The required output is all lines below that contain the word "context".

[Stored items]

━━━━━━━━━━

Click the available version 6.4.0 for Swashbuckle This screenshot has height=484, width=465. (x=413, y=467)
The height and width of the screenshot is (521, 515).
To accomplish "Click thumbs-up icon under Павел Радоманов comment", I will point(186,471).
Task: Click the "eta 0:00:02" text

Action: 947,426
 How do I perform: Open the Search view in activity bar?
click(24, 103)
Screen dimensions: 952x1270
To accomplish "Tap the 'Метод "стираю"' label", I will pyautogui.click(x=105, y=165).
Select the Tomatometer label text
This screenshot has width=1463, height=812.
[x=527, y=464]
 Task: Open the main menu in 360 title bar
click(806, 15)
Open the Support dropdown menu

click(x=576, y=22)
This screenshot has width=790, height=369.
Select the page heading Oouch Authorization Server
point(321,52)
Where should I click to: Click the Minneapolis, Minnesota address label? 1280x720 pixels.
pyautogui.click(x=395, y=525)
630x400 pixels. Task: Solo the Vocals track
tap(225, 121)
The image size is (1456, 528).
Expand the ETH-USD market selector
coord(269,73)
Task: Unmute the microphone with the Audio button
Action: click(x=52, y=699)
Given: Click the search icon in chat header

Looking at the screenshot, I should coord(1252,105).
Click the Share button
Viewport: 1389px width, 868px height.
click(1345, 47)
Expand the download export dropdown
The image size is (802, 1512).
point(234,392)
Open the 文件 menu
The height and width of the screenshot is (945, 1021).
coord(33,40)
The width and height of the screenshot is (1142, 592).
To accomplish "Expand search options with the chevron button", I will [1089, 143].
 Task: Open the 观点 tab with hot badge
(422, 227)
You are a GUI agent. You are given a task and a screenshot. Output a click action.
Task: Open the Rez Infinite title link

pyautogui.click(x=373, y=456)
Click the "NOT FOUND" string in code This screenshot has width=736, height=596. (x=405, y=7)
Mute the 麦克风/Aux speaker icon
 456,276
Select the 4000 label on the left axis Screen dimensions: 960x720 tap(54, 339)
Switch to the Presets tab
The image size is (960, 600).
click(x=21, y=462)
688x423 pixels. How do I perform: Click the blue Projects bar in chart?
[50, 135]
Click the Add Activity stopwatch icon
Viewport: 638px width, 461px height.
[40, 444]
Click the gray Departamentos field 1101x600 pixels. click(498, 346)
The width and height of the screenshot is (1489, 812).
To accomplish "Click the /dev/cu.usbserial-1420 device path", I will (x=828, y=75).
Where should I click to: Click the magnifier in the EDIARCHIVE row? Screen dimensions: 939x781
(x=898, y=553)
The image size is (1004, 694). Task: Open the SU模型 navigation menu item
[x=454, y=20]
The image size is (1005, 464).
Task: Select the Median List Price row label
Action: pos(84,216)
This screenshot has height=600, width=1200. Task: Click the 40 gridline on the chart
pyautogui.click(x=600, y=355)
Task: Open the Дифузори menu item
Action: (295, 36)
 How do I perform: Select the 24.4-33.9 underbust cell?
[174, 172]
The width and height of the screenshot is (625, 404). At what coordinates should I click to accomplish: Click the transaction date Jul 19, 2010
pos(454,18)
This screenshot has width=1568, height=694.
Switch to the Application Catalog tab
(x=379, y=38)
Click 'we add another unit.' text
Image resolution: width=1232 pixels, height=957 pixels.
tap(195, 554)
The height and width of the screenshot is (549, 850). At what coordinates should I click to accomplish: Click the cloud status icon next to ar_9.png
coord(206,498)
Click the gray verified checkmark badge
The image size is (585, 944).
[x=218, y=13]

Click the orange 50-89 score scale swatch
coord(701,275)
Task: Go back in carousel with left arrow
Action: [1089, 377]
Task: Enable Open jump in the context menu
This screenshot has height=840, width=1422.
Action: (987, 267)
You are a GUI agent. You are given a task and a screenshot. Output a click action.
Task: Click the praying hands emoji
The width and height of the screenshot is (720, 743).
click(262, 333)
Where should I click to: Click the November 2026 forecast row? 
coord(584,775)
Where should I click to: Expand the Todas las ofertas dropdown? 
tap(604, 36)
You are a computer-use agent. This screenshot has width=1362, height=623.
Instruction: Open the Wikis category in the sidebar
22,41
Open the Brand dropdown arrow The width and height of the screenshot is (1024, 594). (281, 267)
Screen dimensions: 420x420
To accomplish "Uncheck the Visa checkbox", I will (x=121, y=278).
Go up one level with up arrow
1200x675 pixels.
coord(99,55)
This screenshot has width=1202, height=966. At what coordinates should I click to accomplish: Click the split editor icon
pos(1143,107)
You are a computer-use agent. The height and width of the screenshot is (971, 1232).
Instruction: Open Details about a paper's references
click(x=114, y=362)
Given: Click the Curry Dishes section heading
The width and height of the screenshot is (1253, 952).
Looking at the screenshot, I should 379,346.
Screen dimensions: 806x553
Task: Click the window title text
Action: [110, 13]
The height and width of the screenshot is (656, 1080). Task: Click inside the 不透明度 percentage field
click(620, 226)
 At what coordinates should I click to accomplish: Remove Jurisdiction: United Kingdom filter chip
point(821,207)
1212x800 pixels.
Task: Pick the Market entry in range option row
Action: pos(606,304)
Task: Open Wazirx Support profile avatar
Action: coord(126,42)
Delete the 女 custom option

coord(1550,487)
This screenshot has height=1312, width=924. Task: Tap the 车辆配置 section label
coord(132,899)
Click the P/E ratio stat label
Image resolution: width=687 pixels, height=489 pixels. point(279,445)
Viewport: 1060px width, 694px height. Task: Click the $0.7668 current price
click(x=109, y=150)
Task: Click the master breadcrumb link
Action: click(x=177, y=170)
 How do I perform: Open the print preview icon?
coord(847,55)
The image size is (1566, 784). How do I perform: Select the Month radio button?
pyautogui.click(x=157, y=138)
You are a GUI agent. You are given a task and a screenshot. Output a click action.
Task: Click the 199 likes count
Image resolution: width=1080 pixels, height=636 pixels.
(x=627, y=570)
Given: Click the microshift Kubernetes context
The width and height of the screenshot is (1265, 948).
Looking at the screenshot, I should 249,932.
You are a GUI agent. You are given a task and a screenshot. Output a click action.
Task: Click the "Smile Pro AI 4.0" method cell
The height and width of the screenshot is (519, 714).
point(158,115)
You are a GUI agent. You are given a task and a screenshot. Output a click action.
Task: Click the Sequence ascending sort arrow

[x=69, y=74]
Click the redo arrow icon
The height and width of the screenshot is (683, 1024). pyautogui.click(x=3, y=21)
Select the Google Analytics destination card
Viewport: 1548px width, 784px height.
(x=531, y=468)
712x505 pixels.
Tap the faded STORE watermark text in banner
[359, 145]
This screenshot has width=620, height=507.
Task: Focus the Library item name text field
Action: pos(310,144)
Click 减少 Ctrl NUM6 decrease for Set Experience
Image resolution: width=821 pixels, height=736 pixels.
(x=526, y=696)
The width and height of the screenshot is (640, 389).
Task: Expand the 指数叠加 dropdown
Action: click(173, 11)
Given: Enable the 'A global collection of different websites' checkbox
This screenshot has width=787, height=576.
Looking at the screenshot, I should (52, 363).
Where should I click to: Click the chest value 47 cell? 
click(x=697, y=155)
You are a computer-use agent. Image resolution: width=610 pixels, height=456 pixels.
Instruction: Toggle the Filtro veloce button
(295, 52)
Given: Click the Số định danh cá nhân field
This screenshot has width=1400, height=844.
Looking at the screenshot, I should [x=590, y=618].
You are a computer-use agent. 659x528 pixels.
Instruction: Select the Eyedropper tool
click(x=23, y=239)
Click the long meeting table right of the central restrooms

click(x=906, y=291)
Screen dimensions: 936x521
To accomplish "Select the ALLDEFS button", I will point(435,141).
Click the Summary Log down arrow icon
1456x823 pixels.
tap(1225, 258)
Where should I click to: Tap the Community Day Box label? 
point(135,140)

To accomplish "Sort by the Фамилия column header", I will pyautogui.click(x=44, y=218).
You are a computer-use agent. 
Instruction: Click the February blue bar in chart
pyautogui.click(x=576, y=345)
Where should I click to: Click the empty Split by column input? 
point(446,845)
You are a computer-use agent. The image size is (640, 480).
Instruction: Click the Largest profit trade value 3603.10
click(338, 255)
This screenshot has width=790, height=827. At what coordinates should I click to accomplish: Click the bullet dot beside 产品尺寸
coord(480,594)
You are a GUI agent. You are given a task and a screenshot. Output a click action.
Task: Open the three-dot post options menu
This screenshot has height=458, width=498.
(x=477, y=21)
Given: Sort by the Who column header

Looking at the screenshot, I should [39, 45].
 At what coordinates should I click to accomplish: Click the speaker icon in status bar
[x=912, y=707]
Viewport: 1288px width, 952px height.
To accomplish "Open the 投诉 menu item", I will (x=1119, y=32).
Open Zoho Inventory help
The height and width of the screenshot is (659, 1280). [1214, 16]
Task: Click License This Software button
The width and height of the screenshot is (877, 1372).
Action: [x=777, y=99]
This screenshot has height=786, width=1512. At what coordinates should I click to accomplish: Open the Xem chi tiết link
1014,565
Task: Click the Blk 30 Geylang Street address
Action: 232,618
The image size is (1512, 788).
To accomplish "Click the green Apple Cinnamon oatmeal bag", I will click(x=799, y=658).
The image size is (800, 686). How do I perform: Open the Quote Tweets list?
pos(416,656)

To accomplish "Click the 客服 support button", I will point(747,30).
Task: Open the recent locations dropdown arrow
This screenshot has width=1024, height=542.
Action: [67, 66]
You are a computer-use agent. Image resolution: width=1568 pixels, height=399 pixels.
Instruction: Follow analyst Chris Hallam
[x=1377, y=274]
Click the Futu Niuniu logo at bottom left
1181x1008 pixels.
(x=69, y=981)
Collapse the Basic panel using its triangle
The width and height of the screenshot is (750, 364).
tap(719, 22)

━━━━━━━━━━

Task response →
Task: Enable Open jump in the context menu
Given: Click the microshift Kubernetes context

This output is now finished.